I was able to swing an invite to Plug-in-America’s celebration of Drive Electric Week in the home of Chris Paine, the Director of Who Killed the Electric Car and Revenge of the Electric Car in his lovely home in the hills above LA. Chris was just back from Burning Man with his solar powered EV art project.
I met people who have been pushing for electric cars since the days of the EV1. One is still driving his Toyota Rav4 EV that he got back in the 1990s. I met Reverend Gadget, who takes old cars and converts them to electrics using batteries salvaged from crashed Teslas. These people make me look like someone who would consider buying a Humvee. Early adopters like them are necessary to move a technology from a wish to mass acceptance.

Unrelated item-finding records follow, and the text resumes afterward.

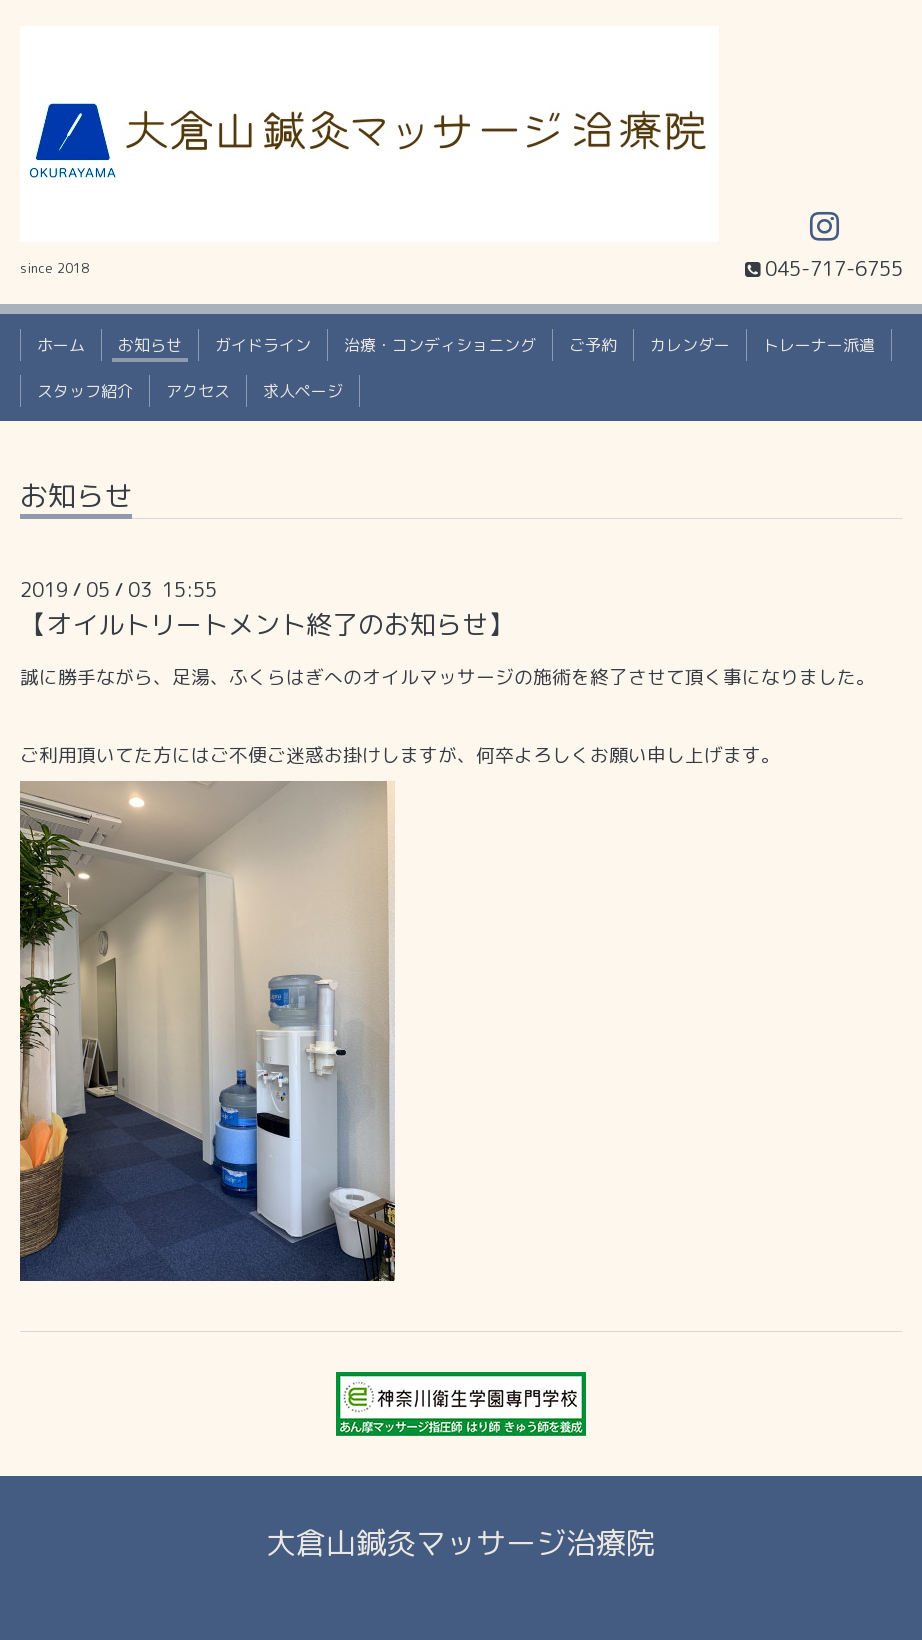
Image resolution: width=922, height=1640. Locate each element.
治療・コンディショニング (440, 345)
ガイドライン (263, 345)
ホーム (61, 345)
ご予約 (593, 345)
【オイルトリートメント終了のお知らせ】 (267, 624)
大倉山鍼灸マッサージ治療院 (461, 1543)
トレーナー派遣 (819, 345)
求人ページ (303, 391)
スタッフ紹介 (85, 391)
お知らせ (150, 345)
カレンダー (690, 345)
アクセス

It was announced at the event that this week the 500,000th EV will be sold in the US. In 2009, other than the dreamers who were able to get a Rav4 or have a custom built car, there were none. That growth rate is phenomenal, and will only accelerate once the affordable 200-mile range EVs hit the market in the next 12-18 months. Maybe you should check out a Drive Electric Week event near you. Or you can come by and check out my Leaf.